* TEXT SEGMENT:
October 5th, 2004

Between Bouts of Honesty, Ford Hedges its Bets for '05

One hybrid, one (maybe two?) throwback(s); one crossover, one traditional sedan, and one holdout to retain fleet share

2005 Ford Escape Hybrid

One hybrid... Ford's '05 Escape makes Ford one of just two companies building full hybrids, and currently the only one with a hybrid SUV

2003 Ford Mustang Concept

2005 Ford Mustang

2004 Ford Shelby Cobra Concept
(now defunct)

One (maybe two?) all-new throwback (s)... Ford's Mustang snorts and looks like it was 1965.

There's also the
Shelby GR-1 Concept, replacing the earlier Shelby Cobra Concept in Design Head J Mays' power trilogy. Like the Cobra, the GR-1 is GT-based, giving it a good chance of being built

Ford Five Hundred


One crossover and one traditional sedan... for the 2005 model year come the FWD/ AWD, P2-based Ford Five Hundred and Freestyle.

Ford wanted both a new sedan, and a car-based SUV (in addition to the Escape) which leant more to the emerging crossover market.

Taurus wagon - effectively replaced by Freestyle - will be dropped.

Both Ford's car sales and its resale values should get a boost from this new pair. Ford hopes to move about 125,000 Five Hundreds per year
... and one holdout to retain market share. '00 Taurus goes on. The Chicago assembly plant will build the Five Hundred, Montego, and Freestyle, while the Atlanta plant continues with the Taurus.

Ford is cagey about calling the Five Hundred a Taurus replacement, but they're not being too honest here.

The truth is that Ford hopes the Five Hundred will give Americans more of the space they want until the smaller Fusion comes along next year.

Meanwhile, Taurus will soon exist largely for fleet sales which would otherwise hurt the Five Hundred's status.

Many analysts and shareholders might breathe a sigh of relief at the new strategy, but they're not being honest, either. There could have been a very different end to this story (see article:
'Farewell to the Taurus').
Still building America's best-selling vehicle... and last year's new F-150 is joined by a new '05 F-Series Super Duty, boasting a towing capacity of 17,000 lbs.

The long shadow of the straightforward, often brutally honest Henry Ford still appears over Dearborn, as if to remind the company both of its place in life, and that there is glory in that mandate.

Ford and honest transportation were once synonymous, a universally-praised relationship before Henry uncharacteristically lost the plot, developed a fixation on his Model T, and refused to change it - even in the face of Alfred Sloan's rapidly-developing design studios (courtesy of the famed Harley Earl).

As Ford - the last of the Big Three to build concepts - became drawn into the world of ever more outlandish dream cars and extravagant yearly design changes, Toyota studied its production lines and gradually built similarly mainstream cars with better quality, and yet more of the options that the mainstream market wanted.

The first gas crisis hit in 1973, and the second in 1979. You know the rest of the story.

Ford and racing were also once synonymous.

Few road cars have exemplified the desire to go as fast as possible, and damn the practical considerations, as did the original AC Cobra. Nearly forty years ago, one Carroll Shelby persuaded Ford to drop a 427 V8 into the British AC Ace, creating a legend that, as Jason Barlow wrote for Top Gear, March 2004, has "mythic status (which) seems to gather momentum with each passing year."

Recently, however, Ford has found itself investing billions in others' brands. It is decidedly not present on the other end of the Atlantic, then, quite in the way Shelby had intended.

Records from a data source
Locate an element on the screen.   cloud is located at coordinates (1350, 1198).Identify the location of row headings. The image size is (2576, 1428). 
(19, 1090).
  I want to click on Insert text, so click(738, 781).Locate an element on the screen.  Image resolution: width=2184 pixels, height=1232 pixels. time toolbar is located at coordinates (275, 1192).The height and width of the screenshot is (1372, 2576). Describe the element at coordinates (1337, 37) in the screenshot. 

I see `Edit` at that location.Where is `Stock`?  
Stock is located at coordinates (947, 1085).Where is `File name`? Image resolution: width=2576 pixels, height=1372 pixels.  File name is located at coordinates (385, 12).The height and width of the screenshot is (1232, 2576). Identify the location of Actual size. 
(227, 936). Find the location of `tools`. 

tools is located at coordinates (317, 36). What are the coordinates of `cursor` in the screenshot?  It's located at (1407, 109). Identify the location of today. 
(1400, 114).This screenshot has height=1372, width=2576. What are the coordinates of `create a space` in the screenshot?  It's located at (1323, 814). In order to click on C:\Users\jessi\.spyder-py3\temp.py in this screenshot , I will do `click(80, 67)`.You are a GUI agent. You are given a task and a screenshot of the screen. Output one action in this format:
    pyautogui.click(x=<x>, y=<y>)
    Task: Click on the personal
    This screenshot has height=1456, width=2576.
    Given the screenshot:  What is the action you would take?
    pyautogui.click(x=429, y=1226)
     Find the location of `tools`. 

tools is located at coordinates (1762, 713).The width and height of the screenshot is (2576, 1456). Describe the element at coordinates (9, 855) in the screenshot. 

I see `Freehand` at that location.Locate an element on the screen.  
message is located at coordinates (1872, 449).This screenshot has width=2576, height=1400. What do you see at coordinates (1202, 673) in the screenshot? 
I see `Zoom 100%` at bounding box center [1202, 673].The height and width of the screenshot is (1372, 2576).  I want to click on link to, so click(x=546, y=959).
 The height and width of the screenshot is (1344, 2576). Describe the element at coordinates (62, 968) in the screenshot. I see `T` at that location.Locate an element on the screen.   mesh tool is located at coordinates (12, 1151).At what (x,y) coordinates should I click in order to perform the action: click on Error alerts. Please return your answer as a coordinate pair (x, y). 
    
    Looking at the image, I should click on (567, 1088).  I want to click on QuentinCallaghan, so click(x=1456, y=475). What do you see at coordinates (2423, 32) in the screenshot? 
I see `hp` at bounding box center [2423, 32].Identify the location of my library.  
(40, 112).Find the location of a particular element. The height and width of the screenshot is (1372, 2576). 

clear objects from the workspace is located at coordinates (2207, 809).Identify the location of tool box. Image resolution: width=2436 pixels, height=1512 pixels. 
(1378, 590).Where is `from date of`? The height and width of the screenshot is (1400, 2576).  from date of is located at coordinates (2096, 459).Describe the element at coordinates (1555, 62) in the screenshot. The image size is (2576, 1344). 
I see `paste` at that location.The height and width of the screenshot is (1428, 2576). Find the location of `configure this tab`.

* WRITTEN TASK A:
In the article on Ford's 2005 lineup above, reproduce the passage from "Meanwhile, Taurus will" up to and including "in that mandate.".
* WRITTEN TASK B:
Condense the paragraph of the article on Ford's 2005 lineup that begins "Ford and honest transportation were once synonymous" into a short bulleted list that keeps its main facts.

* FULL SOLUTION A:
Meanwhile, Taurus will soon exist largely for fleet sales which would otherwise hurt the Five Hundred's status.

Many analysts and shareholders might breathe a sigh of relief at the new strategy, but they're not being honest, either. There could have been a very different end to this story (see article:
'Farewell to the Taurus').
Still building America's best-selling vehicle... and last year's new F-150 is joined by a new '05 F-Series Super Duty, boasting a towing capacity of 17,000 lbs.

The long shadow of the straightforward, often brutally honest Henry Ford still appears over Dearborn, as if to remind the company both of its place in life, and that there is glory in that mandate.

* FULL SOLUTION B:
- Ford and honest transportation were once synonymous, a universally praised relationship.
- Henry Ford then uncharacteristically lost the plot and developed a fixation on his Model T.
- He refused to change the Model T, even as Alfred Sloan's design studios, courtesy of Harley Earl, were developing rapidly.